I’d think harder about the tool boundaries. Right now get_activity returns the full Strava activity object, which is large and includes fields Claude rarely needs. I applied a key filter to list_activities (the _SUMMARY_KEYS set), but not to get_activity. In practice this means a single activity fetch can push a lot of tokens. A smarter approach would be to return a summary by default and offer a verbose flag for when you need the full detail.

I’d document the tool descriptions more carefully. The docstrings on each tool become the descriptions Claude reads when deciding whether and how to use them. I wrote them quickly and they work, but there’s room to be more precise about edge cases — what happens if no activities match the filter, what the valid values for sport_type are, what date format after and before expect.


Building in public

I published the repository on GitHub before the blog series was written. That order matters — the code is what it is, and the writing is honest about its current state rather than polished to match an idealized version.

If you’ve built something on top of this, opened an issue, or just installed it — thank you. Knowing that someone other than me is using a side project is more motivating than any metric.
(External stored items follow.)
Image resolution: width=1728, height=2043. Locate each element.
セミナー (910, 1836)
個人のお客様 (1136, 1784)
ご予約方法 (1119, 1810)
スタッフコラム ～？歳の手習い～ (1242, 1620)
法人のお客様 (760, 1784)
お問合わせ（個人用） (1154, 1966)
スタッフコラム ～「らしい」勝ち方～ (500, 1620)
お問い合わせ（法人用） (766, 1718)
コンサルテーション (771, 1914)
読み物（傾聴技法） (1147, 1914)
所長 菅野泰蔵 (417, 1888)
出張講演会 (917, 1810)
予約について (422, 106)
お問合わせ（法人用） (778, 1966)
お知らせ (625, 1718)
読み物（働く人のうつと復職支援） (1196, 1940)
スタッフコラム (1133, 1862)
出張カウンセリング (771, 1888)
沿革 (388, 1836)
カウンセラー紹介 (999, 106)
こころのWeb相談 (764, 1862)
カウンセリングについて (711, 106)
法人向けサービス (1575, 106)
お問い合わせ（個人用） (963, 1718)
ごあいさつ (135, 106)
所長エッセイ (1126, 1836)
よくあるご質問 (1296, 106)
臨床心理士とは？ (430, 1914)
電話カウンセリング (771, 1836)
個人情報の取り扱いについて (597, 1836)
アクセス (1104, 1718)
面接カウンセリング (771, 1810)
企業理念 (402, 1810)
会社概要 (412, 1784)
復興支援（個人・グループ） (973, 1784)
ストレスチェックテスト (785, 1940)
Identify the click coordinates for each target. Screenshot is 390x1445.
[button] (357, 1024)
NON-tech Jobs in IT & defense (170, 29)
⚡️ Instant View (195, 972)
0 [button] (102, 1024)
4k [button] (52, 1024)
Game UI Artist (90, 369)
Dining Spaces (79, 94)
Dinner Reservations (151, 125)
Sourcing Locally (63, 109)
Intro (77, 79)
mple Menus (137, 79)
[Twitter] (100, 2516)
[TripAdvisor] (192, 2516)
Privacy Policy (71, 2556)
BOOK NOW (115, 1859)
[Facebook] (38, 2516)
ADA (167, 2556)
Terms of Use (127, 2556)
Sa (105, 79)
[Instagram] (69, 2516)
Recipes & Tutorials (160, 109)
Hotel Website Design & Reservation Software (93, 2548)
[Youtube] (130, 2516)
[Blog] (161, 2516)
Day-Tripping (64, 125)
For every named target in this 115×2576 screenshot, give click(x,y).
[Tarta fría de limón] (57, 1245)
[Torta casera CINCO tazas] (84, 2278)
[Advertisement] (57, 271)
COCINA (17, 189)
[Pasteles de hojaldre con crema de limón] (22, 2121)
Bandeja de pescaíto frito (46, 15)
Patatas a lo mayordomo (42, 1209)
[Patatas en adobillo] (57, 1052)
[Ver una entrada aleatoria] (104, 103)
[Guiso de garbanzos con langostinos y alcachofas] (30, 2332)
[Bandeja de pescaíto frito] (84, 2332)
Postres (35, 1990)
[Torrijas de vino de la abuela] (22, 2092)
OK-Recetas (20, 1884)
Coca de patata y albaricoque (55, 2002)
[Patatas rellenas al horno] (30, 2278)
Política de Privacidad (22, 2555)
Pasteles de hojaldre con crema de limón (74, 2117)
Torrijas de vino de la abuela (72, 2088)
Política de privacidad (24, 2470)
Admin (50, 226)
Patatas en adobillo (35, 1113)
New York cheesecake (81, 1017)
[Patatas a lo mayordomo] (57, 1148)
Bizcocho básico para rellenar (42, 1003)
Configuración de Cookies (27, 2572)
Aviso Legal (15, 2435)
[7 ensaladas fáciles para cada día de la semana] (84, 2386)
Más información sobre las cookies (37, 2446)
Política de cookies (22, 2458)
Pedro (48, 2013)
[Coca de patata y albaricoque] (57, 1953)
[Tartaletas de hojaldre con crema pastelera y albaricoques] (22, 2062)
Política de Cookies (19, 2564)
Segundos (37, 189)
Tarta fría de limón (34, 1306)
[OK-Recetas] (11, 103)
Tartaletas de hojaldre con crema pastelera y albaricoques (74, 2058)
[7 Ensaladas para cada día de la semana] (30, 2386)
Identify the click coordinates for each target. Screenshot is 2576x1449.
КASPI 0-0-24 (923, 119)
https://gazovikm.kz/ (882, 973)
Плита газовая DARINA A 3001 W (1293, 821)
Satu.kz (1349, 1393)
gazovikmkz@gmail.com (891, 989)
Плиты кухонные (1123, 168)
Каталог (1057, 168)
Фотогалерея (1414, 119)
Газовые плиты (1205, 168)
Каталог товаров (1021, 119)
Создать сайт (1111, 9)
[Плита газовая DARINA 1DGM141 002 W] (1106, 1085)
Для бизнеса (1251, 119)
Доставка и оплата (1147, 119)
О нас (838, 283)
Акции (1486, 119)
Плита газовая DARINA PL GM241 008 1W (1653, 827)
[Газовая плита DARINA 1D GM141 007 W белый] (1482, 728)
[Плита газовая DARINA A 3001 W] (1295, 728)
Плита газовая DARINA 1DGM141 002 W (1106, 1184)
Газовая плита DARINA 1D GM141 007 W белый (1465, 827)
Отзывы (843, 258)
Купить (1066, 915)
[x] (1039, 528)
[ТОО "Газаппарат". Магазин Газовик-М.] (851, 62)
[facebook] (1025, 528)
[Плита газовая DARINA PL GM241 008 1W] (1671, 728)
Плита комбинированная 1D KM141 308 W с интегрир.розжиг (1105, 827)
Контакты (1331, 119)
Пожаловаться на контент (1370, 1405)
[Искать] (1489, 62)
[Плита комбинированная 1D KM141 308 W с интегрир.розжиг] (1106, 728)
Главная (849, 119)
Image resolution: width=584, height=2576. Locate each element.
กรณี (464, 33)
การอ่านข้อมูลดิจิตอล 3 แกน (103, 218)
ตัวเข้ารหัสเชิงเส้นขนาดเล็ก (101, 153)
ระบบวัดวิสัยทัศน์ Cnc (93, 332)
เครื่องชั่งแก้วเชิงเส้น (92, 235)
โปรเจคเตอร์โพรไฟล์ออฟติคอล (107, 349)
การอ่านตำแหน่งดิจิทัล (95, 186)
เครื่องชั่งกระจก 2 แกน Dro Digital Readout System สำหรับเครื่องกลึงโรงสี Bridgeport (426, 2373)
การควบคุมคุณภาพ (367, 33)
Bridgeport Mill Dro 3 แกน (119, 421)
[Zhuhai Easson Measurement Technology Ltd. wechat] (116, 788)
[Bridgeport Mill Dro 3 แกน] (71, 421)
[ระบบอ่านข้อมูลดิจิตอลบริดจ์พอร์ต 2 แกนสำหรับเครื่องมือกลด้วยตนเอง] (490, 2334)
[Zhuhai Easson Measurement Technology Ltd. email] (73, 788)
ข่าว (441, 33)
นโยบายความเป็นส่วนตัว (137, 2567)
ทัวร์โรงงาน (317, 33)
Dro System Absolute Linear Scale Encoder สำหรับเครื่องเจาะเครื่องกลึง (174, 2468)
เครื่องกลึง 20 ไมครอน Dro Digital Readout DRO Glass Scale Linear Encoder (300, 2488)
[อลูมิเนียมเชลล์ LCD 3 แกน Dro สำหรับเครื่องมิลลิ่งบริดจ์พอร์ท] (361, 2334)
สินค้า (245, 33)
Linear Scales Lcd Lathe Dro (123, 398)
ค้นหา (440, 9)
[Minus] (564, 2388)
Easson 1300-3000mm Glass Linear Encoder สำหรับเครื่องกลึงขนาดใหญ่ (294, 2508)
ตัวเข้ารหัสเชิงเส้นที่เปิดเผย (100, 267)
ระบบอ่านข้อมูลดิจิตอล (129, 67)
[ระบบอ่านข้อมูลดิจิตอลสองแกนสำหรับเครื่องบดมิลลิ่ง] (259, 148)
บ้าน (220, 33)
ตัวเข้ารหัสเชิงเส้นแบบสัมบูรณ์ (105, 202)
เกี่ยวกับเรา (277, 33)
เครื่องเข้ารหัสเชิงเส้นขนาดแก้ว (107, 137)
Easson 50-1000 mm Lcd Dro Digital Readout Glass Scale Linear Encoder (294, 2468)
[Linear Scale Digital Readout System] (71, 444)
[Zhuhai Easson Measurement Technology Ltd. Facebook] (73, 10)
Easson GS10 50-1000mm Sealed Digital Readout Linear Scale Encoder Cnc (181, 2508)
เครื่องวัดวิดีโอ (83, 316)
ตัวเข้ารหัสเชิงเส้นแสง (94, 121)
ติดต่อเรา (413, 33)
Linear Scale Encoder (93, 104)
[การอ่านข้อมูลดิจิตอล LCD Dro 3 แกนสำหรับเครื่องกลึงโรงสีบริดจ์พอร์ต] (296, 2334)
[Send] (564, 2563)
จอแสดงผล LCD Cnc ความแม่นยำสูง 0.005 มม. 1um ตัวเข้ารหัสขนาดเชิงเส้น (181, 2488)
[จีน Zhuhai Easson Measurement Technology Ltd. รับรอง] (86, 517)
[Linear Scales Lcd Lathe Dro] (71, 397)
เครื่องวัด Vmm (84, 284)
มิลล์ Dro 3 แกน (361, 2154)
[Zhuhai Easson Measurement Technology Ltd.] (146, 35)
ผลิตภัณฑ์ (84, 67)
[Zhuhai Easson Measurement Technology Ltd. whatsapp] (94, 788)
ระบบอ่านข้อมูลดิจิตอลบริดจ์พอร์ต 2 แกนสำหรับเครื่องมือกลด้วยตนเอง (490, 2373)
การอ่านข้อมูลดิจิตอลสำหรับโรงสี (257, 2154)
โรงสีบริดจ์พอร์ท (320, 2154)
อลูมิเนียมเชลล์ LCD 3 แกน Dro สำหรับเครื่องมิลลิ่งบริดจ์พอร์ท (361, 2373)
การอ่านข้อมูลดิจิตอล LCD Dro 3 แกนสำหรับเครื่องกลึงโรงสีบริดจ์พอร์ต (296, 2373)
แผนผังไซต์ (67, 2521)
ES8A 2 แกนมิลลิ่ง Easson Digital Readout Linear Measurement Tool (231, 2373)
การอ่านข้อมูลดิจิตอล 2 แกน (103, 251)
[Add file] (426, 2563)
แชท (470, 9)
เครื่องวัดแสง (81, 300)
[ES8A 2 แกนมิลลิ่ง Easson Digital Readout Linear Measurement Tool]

The repo is at github.com/icarobichir/strava-mcp. PRs are open. If you want to take a crack at streams or segment support, open an issue first so we can align on approach.


What comes after Strava

The pattern — local MCP server, personal data, read-only access, Claude as the interface — generalizes. Strava was first because it’s the data source I interact with most daily.

The next candidates: health records (lab results, trends over time), and maybe MyFitnessPal or a similar nutrition log. The questions I want to ask aren’t fundamentally different — “how is X trending?”, “what does Y correlate with?”, “what am I not noticing?” — but the data sources are.

Local-first, single-athlete, honest about limitations. That’s the pattern I’ll keep building to.